The basic network diagram template includes standard shapes for servers, computers, and other parts of your network. Use this template to document a network so people understand it, or to plan a network you’re going to build.
To find the right template to start from, go to File > New and, in the search box, type Basic Network Diagram.
Add shapes for equipment
Small networks: Start by dragging the shapes you need for each device onto the drawing page from the Computers and Monitors and Network and Peripherals stencils. Arrange them into an order that makes it clear where the network origin and end points are, and how the various nodes are linked. People who read the diagram should be able to see where to start, and how to follow the connections.
Larger networks: Plan how you can logically group the devices so the diagram is easier to read. Use containers to create visual groupings of related devices. If the diagram is very large and detailed, think about splitting the diagram up into multiple diagrams and connecting them by using hyperlinks. You might find that it’s better to use the Detailed Network Diagram template instead of the basic network template, because it includes many more shapes for a larger variety of devices.

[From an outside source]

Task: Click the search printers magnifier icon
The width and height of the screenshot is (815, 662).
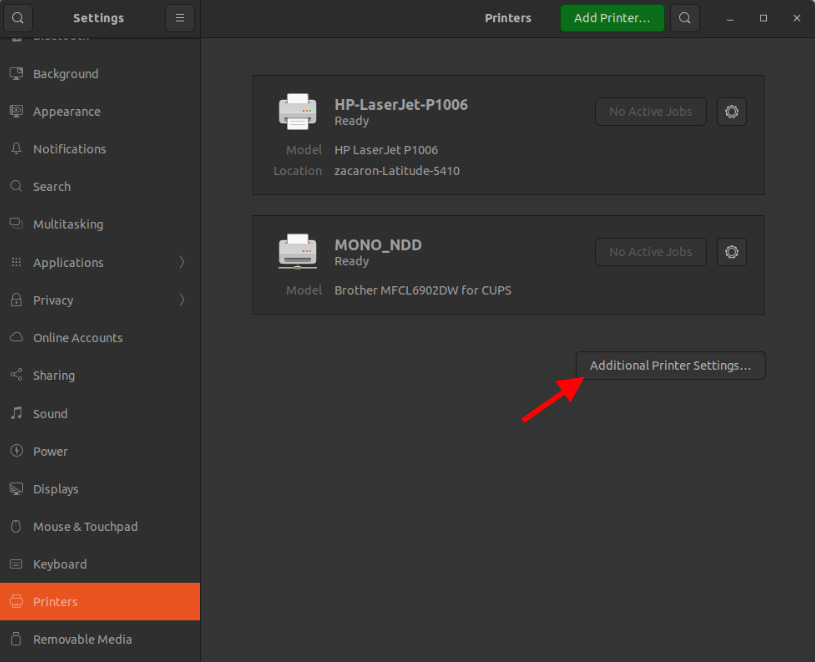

Add connections between devices
Use connectors to show how the devices are linked. Use AutoConnect for basic connections and the Comm-link shape for wireless connections. The stencils also include a Dynamic connector shape, but you get the same connection a little easier by holding the pointer over a shape, and then dragging a connector from the little AutoConnect arrows that appear and dropping it on another shape.
If several devices are connected to a network backbone, use the Ring network or Ethernet shape for the backbone and connect the devices by using the shape's built-in connectors:
Click the Ring network or Ethernet shape.
Drag control handles out to the device shapes, and drop the connector line onto the middle of the device shape.
Add labels and data
To add text to a network shape, click the shape and type. To move the text, drag the control handle. Another option for labeling equipment is to use callouts, which you can add from the Insert tab.
To store data with a shape, click View > Task Panes > Shape Data. In the Shape Data window, type the IP address, network name, and other data that you want to store.
Run the Label Shapes add-on
The Label Shapes add-on, originally developed for the building plan templates in Visio, also works well with the network diagram templates. For example, as in the following illustration, you can easily show the IP address for a computer.
You can use the Label Shapes add-on to show any shape data.
Note: You can also use the Data Graphics feature to display data in a more visually interesting way. For more information about Data Graphics, see Enhance your data with data graphics.
Select the shape or shapes to which you want to add a label.
On the View tab, click Add-Ons, point to Maps and Floor Plans, and click Label Shapes.
In the Label Shapes dialog box, from the Shape type list, select the type of shape you want to label.
From the Label 1 list, select the data field you want to use as the shape's label.
You can select additional data fields for the Label 2, Label 3, and Label 4 lists.
Import equipment data from a data source
If you have data about the network equipment stored in a data source such as an Excel workbook, an Access database, or SQL Server, you can import the data into your diagram. This makes it possible for you to add detailed data to each shape about the equipment it represents, such as IP addresses, names of the computer owners, equipment IDs, and so on, without having to type it into each shape – just drag the appropriate date row from the imported data source and drop it on the shape.
If the data in the data source is changed, you can update the data in the diagram by clicking Refresh All on the Data tab.
Display the equipment data on the diagram
After you add equipment data to the shapes, you can display the data that you want to show in the diagram by using data graphics. Data graphics provide a way to show the data either as numbers right from the data source, or by using icons and colors to represent the values that are important to people who are reading the diagram.